**INPUT FOR THIS TASK**
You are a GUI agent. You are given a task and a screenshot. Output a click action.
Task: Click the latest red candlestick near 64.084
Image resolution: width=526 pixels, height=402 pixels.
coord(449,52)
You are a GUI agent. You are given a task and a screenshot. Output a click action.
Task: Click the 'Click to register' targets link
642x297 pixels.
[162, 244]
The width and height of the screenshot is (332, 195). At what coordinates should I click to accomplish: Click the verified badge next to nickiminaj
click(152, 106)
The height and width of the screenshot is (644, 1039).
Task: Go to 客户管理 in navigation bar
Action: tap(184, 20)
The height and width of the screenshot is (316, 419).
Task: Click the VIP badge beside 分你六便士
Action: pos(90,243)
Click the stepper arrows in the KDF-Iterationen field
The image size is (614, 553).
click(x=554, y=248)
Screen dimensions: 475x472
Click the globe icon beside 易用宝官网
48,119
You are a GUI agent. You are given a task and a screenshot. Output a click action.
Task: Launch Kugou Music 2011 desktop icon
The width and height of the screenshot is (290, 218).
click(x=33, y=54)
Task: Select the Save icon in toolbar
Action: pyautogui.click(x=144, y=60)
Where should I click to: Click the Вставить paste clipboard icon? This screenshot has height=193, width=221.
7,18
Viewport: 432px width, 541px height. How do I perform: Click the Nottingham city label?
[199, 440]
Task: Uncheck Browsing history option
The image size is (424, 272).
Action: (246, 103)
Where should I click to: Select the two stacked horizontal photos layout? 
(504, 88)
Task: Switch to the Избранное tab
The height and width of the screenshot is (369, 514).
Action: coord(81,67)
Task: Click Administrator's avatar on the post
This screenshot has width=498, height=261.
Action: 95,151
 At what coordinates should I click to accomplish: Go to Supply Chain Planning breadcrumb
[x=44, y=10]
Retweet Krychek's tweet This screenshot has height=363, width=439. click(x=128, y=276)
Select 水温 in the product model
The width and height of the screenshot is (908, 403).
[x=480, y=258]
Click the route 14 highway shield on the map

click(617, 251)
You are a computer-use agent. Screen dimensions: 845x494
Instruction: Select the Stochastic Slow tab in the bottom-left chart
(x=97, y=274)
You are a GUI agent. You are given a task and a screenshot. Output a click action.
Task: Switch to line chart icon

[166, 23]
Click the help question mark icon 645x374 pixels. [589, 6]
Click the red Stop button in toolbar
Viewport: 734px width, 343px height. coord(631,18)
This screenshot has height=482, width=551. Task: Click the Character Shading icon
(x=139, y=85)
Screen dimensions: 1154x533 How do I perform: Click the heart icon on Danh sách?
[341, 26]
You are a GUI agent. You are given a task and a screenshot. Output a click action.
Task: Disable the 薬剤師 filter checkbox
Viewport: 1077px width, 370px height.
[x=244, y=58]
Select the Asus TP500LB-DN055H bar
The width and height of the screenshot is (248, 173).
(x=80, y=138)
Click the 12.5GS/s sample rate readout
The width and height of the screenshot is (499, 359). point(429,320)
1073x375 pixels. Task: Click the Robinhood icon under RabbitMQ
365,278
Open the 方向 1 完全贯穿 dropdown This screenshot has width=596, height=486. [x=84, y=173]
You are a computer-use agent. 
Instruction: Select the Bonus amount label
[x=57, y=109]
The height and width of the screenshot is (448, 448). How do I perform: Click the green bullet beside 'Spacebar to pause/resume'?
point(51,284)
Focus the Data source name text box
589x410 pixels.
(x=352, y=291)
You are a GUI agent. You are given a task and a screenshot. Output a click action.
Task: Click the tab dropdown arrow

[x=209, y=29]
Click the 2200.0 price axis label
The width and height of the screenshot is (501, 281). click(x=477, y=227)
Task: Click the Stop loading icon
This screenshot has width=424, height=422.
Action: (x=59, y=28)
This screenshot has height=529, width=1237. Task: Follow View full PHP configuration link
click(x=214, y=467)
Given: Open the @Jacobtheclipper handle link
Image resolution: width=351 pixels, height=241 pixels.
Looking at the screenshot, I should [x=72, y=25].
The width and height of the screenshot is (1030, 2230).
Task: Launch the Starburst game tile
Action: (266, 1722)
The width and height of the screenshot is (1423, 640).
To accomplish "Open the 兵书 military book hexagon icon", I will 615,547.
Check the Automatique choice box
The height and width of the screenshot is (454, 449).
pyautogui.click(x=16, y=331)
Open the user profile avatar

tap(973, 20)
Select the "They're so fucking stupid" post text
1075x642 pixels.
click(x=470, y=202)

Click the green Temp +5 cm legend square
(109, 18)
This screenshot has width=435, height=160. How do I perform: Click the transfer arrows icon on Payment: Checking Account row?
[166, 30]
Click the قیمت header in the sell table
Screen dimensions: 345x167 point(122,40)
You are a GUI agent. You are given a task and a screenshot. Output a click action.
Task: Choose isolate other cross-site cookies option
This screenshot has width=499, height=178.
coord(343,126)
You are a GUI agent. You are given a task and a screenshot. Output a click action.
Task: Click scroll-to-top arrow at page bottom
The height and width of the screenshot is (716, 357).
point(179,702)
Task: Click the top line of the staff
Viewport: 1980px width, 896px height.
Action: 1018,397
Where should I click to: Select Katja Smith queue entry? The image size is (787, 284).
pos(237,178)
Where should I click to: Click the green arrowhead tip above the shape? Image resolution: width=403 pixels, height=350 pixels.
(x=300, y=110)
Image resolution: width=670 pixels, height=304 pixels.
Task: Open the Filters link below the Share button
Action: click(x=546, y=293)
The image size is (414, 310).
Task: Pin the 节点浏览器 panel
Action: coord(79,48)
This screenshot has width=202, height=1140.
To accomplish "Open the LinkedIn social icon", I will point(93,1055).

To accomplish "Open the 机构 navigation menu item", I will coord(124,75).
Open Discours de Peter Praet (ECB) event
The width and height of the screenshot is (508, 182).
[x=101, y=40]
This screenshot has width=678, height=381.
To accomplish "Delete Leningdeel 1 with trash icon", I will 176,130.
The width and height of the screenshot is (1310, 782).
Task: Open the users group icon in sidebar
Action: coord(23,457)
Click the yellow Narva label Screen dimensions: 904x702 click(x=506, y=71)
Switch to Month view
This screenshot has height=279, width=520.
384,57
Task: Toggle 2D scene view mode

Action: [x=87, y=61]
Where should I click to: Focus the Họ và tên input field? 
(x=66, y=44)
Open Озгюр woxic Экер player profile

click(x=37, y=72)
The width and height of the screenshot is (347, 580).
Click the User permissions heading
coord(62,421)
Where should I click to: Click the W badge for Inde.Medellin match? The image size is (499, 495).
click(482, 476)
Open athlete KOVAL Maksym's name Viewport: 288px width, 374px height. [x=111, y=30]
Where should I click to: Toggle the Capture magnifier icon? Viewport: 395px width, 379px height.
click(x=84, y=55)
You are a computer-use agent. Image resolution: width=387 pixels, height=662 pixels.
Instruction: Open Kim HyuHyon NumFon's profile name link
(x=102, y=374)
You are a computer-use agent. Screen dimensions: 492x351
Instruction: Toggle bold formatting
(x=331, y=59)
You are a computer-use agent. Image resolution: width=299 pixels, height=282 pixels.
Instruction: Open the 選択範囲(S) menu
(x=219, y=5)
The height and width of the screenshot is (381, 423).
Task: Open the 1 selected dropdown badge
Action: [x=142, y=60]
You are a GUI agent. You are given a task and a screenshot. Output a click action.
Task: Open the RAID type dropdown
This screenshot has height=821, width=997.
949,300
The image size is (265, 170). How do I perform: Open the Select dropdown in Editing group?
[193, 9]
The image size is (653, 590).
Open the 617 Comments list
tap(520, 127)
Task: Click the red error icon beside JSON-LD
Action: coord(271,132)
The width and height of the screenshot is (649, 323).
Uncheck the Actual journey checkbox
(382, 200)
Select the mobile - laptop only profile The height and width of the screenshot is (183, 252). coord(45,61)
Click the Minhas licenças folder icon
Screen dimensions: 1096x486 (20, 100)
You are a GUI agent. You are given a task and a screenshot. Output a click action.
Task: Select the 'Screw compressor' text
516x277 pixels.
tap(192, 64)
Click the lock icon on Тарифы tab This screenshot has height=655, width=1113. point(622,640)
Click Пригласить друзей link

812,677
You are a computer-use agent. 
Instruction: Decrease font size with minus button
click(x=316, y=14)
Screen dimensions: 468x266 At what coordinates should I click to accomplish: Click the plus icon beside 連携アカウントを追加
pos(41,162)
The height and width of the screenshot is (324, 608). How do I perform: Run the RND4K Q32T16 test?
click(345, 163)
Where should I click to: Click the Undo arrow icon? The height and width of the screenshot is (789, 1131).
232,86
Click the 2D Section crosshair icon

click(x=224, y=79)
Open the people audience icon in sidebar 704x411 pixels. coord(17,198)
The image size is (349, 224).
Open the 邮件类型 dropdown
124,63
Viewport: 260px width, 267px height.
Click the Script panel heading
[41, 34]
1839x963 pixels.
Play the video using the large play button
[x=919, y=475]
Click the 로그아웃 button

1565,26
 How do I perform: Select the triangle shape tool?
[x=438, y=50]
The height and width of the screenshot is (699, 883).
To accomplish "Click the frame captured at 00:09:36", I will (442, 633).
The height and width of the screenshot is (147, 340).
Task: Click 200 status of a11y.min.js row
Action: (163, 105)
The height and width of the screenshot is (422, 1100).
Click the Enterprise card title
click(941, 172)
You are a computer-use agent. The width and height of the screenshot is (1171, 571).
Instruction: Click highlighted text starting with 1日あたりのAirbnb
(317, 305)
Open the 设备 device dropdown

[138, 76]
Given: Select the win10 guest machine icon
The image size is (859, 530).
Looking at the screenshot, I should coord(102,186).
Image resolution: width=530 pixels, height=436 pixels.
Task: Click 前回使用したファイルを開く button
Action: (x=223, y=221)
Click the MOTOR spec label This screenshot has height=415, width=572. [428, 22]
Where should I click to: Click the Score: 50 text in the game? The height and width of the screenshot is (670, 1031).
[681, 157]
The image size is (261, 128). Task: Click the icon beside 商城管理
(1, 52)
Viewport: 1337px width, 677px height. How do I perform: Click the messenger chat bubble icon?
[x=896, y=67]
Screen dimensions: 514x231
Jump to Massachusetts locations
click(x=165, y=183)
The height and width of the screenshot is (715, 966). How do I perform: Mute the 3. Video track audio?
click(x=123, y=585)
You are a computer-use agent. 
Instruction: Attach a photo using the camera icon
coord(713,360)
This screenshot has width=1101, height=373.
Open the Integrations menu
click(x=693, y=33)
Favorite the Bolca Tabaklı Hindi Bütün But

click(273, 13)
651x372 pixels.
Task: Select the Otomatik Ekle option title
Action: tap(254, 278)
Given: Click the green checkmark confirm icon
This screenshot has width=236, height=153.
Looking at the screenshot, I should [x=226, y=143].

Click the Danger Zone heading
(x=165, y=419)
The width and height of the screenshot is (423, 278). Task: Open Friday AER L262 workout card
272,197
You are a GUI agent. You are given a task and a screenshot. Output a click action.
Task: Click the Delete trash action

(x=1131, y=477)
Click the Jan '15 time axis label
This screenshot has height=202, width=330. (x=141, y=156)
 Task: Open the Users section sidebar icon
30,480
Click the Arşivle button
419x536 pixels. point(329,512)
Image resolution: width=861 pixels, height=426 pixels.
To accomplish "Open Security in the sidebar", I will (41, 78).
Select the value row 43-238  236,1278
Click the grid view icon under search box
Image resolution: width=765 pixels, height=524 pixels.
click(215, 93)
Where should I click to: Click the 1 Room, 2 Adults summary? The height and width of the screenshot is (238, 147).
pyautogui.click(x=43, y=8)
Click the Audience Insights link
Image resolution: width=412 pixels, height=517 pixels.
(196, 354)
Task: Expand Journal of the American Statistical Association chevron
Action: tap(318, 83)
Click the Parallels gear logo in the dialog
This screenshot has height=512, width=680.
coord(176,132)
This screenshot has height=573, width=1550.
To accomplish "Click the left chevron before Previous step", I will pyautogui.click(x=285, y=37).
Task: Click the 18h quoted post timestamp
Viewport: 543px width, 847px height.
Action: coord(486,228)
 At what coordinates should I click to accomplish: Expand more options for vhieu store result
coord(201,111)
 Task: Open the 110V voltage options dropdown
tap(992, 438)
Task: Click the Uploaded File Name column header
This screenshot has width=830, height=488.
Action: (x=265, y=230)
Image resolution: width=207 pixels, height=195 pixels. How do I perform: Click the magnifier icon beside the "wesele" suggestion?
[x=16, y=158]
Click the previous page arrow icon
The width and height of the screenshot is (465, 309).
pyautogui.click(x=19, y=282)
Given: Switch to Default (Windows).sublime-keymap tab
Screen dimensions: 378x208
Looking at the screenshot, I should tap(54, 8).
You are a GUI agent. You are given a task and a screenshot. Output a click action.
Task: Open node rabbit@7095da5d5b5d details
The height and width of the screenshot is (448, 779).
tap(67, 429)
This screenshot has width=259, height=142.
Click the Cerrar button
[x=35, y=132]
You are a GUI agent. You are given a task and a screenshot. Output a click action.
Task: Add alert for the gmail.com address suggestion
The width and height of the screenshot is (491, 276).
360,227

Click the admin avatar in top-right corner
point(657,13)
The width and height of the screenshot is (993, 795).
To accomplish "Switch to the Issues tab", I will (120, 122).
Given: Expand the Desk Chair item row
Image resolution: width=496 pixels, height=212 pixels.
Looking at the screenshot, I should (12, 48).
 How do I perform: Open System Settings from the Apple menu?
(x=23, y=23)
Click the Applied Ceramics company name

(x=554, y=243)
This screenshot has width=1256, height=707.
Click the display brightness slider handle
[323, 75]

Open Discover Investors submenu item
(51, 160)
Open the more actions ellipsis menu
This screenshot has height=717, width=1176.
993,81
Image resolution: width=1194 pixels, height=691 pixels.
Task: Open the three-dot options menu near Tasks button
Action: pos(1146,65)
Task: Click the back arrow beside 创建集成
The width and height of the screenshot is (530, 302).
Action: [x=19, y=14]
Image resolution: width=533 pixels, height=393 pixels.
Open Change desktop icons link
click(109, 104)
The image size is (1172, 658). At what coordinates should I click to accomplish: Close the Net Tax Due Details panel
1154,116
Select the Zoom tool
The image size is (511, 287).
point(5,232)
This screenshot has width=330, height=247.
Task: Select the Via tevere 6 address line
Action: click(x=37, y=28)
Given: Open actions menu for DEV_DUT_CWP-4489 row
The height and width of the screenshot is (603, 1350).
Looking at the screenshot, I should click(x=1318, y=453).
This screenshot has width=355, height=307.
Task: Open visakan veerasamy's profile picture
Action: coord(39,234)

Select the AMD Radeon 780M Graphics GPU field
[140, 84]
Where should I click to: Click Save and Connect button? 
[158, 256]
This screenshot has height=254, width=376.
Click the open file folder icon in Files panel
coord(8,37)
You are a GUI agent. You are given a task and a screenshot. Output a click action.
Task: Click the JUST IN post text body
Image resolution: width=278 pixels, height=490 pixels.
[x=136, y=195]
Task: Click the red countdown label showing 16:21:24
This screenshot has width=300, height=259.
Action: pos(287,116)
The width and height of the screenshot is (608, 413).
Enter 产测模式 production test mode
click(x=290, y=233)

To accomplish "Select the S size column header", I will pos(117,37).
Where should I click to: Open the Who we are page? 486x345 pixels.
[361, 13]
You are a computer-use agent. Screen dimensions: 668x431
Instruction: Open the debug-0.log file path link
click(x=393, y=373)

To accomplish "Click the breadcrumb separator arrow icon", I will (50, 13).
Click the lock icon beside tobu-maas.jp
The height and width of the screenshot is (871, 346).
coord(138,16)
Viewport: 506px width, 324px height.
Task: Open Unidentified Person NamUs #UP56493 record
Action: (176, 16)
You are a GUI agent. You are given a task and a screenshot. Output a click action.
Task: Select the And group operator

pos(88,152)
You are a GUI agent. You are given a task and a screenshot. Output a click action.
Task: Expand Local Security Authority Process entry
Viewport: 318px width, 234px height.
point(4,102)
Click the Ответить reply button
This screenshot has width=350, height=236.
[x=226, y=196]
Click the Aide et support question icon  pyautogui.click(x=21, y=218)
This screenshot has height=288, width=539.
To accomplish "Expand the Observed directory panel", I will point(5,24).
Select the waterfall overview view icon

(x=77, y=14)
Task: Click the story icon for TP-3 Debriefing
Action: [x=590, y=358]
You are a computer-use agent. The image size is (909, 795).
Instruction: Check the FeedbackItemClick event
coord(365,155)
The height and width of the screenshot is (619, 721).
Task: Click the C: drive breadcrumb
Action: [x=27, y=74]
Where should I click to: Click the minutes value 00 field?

**TASK PROMPT**
Whatever else the listing above holds, retype exactly only the lines from the one containing "Task: Select the 'Screw compressor' text" to the one containing "The height and width of the screenshot is (422, 1100).", both ends kept.

**SOLUTION**
Task: Select the 'Screw compressor' text
516x277 pixels.
tap(192, 64)
Click the lock icon on Тарифы tab This screenshot has height=655, width=1113. point(622,640)
Click Пригласить друзей link

812,677
You are a computer-use agent. 
Instruction: Decrease font size with minus button
click(x=316, y=14)
Screen dimensions: 468x266 At what coordinates should I click to accomplish: Click the plus icon beside 連携アカウントを追加
pos(41,162)
The height and width of the screenshot is (324, 608). How do I perform: Run the RND4K Q32T16 test?
click(345, 163)
Where should I click to: Click the Undo arrow icon? The height and width of the screenshot is (789, 1131).
232,86
Click the 2D Section crosshair icon

click(x=224, y=79)
Open the people audience icon in sidebar 704x411 pixels. coord(17,198)
The image size is (349, 224).
Open the 邮件类型 dropdown
124,63
Viewport: 260px width, 267px height.
Click the Script panel heading
[41, 34]
1839x963 pixels.
Play the video using the large play button
[x=919, y=475]
Click the 로그아웃 button

1565,26
 How do I perform: Select the triangle shape tool?
[x=438, y=50]
The height and width of the screenshot is (699, 883).
To accomplish "Click the frame captured at 00:09:36", I will (442, 633).
The height and width of the screenshot is (147, 340).
Task: Click 200 status of a11y.min.js row
Action: (163, 105)
The height and width of the screenshot is (422, 1100).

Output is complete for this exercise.